47 Cinquièmement, un recours en annulation n’est pas irrecevable pour défaut d’intérêt du seul fait que, en cas d’annulation de la décision attaquée, l’institution dont émane l’acte pourrait se trouver dans l’impossibilité, compte tenu des circonstances, de mettre en œuvre l’obligation qui lui incombe en vertu du traité. En pareil cas, le recours conserve encore un intérêt à tout le moins en tant que base d’un éventuel recours en indemnité (voir arrêt du 19 mars 2010, Gollnisch/Parlement, T‑42/06, EU:T:2010:102, point 71 et jurisprudence citée).

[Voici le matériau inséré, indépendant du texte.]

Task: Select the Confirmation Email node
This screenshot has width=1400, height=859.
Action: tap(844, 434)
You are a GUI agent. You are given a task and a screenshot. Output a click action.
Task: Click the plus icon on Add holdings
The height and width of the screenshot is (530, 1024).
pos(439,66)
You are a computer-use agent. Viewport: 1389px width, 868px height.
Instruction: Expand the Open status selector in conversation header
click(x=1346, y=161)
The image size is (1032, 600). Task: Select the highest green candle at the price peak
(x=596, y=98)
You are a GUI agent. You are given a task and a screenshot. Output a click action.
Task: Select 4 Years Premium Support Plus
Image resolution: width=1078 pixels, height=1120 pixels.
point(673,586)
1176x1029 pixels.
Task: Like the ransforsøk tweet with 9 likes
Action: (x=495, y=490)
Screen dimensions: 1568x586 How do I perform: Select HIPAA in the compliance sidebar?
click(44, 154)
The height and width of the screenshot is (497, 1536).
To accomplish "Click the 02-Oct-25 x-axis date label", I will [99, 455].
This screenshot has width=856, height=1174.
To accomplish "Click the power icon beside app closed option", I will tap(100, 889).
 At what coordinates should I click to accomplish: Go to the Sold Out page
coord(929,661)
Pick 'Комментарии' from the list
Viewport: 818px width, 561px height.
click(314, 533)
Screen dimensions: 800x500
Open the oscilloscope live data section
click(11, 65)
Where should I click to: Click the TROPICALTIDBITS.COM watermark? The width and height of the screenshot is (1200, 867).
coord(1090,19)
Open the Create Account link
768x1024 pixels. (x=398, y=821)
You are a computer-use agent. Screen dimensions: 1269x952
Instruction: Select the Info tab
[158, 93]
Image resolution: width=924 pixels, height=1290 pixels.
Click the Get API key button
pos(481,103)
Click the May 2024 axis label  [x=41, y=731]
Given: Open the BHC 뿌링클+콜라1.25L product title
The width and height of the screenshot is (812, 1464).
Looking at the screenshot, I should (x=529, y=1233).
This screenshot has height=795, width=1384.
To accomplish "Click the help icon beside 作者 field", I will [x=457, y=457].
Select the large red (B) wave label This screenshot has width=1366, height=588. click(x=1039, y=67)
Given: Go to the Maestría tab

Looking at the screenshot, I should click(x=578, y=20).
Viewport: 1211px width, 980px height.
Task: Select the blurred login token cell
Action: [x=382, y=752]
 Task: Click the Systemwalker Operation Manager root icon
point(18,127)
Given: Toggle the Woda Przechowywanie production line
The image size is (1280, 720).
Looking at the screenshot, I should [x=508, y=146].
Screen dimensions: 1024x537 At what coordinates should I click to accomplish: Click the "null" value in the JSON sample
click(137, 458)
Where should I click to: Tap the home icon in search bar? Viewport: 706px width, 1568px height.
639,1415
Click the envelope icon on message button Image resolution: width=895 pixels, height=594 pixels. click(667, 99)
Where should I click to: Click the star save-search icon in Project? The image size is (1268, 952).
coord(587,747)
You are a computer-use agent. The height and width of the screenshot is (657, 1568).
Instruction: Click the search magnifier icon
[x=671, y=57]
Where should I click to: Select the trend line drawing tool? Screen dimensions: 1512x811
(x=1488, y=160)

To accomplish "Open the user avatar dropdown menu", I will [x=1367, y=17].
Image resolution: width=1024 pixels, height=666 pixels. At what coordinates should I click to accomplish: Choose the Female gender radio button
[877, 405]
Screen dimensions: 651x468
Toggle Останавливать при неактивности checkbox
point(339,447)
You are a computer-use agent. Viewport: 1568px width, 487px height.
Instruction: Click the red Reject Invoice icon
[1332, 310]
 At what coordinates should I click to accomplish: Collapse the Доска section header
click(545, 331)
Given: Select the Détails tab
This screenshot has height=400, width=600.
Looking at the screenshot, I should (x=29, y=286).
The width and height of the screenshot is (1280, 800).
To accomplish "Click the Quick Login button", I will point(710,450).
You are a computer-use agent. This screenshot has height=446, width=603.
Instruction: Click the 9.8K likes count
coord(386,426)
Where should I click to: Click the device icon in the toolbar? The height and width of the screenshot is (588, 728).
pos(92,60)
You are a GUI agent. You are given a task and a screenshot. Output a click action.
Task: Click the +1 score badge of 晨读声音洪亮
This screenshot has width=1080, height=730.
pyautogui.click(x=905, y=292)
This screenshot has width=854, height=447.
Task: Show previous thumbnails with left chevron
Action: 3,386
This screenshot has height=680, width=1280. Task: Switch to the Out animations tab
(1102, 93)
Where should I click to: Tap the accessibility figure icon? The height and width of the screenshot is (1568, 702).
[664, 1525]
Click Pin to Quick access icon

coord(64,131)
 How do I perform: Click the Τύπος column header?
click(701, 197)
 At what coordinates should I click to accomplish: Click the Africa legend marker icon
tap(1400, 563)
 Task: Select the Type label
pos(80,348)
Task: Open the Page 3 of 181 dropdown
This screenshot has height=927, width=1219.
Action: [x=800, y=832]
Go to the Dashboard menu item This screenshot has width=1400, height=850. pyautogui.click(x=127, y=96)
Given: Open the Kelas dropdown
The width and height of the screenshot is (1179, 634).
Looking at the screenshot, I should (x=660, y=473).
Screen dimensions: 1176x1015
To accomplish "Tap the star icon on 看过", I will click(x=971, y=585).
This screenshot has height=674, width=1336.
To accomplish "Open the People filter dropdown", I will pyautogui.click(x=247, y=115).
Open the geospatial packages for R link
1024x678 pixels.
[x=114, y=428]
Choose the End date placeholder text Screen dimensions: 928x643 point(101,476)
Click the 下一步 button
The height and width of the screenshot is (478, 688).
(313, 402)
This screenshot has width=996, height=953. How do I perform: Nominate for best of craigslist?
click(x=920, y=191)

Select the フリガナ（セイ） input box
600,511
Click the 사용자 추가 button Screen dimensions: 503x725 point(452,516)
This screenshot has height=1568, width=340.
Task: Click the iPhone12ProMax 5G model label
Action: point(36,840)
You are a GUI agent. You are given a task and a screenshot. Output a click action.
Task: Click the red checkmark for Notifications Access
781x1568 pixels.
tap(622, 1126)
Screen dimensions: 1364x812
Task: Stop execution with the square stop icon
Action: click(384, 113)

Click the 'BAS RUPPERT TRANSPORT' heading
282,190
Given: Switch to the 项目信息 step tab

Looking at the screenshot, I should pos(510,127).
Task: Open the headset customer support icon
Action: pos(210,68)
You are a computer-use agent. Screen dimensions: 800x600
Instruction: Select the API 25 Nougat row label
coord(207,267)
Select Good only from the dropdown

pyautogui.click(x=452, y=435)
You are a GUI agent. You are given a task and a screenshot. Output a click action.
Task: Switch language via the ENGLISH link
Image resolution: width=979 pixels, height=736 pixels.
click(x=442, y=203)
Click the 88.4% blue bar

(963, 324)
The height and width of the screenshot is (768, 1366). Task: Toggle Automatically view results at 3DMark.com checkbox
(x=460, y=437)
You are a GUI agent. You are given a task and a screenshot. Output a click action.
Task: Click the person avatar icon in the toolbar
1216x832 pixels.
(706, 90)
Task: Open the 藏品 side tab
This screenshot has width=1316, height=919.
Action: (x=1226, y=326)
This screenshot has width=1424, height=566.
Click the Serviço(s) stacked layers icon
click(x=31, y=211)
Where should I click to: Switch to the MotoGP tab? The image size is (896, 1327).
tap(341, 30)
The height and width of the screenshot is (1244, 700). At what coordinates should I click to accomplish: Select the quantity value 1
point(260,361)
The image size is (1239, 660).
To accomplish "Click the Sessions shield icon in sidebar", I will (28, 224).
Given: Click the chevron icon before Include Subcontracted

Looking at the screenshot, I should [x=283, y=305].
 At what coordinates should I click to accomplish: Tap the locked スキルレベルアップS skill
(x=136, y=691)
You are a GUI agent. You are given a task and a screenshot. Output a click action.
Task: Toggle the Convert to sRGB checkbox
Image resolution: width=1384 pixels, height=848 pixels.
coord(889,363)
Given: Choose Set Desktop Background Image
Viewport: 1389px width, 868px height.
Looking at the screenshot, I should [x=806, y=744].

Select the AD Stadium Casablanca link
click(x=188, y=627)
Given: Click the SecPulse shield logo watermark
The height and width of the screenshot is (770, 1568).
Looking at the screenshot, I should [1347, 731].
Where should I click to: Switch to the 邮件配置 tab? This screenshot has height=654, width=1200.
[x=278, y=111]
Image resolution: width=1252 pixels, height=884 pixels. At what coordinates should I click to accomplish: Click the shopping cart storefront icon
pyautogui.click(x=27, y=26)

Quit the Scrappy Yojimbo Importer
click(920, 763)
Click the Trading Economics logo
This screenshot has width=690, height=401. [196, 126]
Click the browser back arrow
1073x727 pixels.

48 Toutefois, dans la présente instance, le requérant, à qui il appartient de justifier de façon pertinente la persistance de son intérêt à agir, ne fait pas valoir que l’adoption de la décision attaquée lui aurait causé un quelconque préjudice, y compris moral.
49 Il résulte de l’ensemble de ce qui précède que le requérant n’a pas démontré la persistance de son intérêt à agir. En conséquence, il convient de conclure qu’il n’y a plus lieu de statuer sur les conclusions de la requête tendant à l’annulation de la décision attaquée.
Sur les dépens
50 Aux termes de l’article 137 du règlement de procédure, en cas de non-lieu à statuer, le Tribunal règle librement les dépens.
51 Compte tenu des circonstances de l’espèce, le Tribunal estime qu’il y a lieu d’ordonner que chaque partie supportera ses propres dépens.
Par ces motifs,
LE TRIBUNAL (septième chambre)
ordonne :
1) Il n’y a plus lieu de statuer sur le présent recours.
2) Chaque partie supportera ses propres dépens.
Fait à Luxembourg, le 25 octobre 2019.
Le greffier | La présidente |
E. Coulon | V. Tomljenović |
* Langue de procédure : le français.